**Data excerpts**
- - -
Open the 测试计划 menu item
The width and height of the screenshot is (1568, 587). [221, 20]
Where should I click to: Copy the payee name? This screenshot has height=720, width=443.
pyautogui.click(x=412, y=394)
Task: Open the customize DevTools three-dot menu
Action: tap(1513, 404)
- - -
**Task to carry out**
Repeat every record above verbatim, keeping each line unchanged and in its original order.

**Answer for this exercise**
Open the 测试计划 menu item
The width and height of the screenshot is (1568, 587). [221, 20]
Where should I click to: Copy the payee name? This screenshot has height=720, width=443.
pyautogui.click(x=412, y=394)
Task: Open the customize DevTools three-dot menu
Action: tap(1513, 404)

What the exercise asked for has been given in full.